Das angebliche Verbrechen

„Die Polizei hielt uns vor, wir hätten das Motto „Erobere oder Stirb” in unseren Kommentaren auf Facebook verwendet. König Kabalega von Bunyoro gebrauchte diese Losung ursprünglich im 19. Jahrhundert, um seine Untertanen gegen die britischen Kolonialinvasoren einzuschwören”, sagt Akwetereiho. Die Polizei habe in dem Motto vermutlich einen Aufruf an das Volk gesehen, sich gewaltsam gegen die Regierung aufzulehnen. Akwetereiho hält es durchaus für möglich, dass die lokalen Politiker, die in das Verschwinden der öffentlichen Gelder verwickelt sind, die Polizei gezielt gegen die Aktivisten eingesetzt haben.

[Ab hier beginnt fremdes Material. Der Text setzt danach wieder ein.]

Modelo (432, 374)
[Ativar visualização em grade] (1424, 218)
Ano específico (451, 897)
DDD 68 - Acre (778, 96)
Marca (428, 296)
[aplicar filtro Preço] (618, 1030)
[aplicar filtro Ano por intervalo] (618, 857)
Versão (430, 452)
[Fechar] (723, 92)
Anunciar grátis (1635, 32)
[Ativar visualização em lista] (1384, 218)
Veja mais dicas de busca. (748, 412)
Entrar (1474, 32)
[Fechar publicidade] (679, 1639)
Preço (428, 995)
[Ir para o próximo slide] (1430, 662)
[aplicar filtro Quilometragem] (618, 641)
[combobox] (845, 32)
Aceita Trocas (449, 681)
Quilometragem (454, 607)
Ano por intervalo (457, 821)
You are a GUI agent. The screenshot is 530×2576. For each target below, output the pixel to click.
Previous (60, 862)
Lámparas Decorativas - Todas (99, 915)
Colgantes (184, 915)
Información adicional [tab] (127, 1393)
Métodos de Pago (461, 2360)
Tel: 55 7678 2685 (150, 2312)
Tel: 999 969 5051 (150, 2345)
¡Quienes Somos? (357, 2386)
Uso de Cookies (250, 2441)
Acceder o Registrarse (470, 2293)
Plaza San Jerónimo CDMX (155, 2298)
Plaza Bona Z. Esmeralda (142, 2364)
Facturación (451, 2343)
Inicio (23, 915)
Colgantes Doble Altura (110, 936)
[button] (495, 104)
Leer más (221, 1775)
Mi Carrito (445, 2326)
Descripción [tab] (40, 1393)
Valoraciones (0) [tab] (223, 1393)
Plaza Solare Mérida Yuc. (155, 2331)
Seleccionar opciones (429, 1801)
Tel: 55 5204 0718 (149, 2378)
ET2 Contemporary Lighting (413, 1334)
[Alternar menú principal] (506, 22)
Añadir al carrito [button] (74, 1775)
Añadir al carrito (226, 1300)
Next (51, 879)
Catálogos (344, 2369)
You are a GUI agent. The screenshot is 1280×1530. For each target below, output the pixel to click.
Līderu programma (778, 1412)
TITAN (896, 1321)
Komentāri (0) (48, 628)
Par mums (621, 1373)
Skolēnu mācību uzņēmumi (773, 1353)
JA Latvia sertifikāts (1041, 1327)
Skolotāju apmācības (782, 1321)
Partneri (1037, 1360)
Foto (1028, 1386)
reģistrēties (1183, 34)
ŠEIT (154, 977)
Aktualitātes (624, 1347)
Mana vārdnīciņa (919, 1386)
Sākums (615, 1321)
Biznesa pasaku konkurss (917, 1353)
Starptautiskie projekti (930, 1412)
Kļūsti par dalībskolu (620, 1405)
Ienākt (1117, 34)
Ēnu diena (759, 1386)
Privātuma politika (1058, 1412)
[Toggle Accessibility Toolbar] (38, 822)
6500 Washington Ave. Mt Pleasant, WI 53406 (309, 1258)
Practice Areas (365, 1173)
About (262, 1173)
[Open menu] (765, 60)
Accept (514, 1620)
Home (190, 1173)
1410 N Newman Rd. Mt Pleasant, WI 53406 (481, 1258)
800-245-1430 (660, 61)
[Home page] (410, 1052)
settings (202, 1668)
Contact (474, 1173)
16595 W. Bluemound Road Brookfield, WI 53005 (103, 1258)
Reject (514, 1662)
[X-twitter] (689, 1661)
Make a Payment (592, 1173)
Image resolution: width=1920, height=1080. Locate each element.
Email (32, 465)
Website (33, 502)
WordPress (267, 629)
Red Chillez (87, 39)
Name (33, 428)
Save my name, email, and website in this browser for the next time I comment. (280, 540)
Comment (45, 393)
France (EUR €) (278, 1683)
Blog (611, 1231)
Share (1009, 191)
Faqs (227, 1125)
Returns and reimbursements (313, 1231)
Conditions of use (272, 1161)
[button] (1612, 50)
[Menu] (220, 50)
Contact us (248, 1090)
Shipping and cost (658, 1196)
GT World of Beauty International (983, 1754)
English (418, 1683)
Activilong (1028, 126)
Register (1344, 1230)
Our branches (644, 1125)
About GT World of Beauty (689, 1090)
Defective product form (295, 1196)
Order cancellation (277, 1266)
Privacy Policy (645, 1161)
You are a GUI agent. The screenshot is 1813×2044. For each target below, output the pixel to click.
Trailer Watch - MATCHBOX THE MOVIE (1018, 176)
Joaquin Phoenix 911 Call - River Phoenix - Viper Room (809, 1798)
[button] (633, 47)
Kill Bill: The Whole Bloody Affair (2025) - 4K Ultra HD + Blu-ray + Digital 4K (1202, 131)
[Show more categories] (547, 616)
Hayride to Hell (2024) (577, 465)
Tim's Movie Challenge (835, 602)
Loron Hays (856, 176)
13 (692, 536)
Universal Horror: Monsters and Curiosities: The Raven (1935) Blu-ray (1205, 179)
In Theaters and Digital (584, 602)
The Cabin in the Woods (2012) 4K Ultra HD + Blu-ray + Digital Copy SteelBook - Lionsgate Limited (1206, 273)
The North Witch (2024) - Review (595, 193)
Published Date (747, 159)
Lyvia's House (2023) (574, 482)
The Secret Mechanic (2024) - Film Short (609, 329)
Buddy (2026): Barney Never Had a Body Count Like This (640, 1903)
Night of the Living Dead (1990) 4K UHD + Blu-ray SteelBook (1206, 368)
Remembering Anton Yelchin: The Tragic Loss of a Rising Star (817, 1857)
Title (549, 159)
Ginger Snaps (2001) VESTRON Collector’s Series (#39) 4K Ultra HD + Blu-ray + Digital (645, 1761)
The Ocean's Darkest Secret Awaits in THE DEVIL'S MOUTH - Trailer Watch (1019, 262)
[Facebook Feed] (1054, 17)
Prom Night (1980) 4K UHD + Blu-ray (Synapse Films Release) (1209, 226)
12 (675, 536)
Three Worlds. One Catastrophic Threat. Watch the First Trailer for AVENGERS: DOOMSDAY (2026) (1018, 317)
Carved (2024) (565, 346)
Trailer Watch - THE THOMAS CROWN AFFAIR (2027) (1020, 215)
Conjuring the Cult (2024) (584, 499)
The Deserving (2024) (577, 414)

„Wir haben die Facebook-Seite Masindi News Network gegründet, um auf die politische Verantwortung seitens der Regierung hinzuweisen und Ausbeutung zu bekämpfen. Zusätzlich kann jeder Bürger, der keinen Zugang zu öffentlichen Medien hat, unsere Seite nutzen und seine Meinungen zu politischen Themen äußern, die in der Bunyoro-Region von Bedeutung sind”, erklärt Akwetereiho, der die Seite trotz der jüngsten Vorkommnisse aufrecht erhalten möchte. Rogers Kanuti, der die Petition ursprünglich auf Facebook veröffentlicht hatte, fügt hinzu, dass die Polizeibeamten lediglich auf „Befehle von oben“ verwiesen. In Uganda ist dies ein gebräuchlicher Ausdruck dafür, dass die Anweisungen aus dem Dunstkreis der Macht kommen.

Die Polizei schreitet ein

„Die Aktivisten wurden festgenommen, weil sie Flugblätter mit dem Aufruf zu Demonstrationen verteilten, ohne vorher eine Genehmigung der Polizei einzuholen, wie es laut Gestz vorgesehen ist”, verteidigt sich die Pressesprecherin der Polizei in Bunyoro, Lydia Tumushabe. „Sie haben Aussagen auf Facebook veröffentlicht, die die Leute dazu ermunterten sich unrechtmäßiger Mittel zu bedienen, um bei der Regierung eine Asphaltierung der Kigumba-Kyenjonjo-Straße durchzusetzen”, führt sie weiter aus. Der Fall der drei Aktivisten wurde laut Tumushabe an die Staatsanwaltschaft weitergeleitet. Demnach werden sie vor Gericht geladen und müssen sich dort zu den erhobenen Vorwürfen äußern.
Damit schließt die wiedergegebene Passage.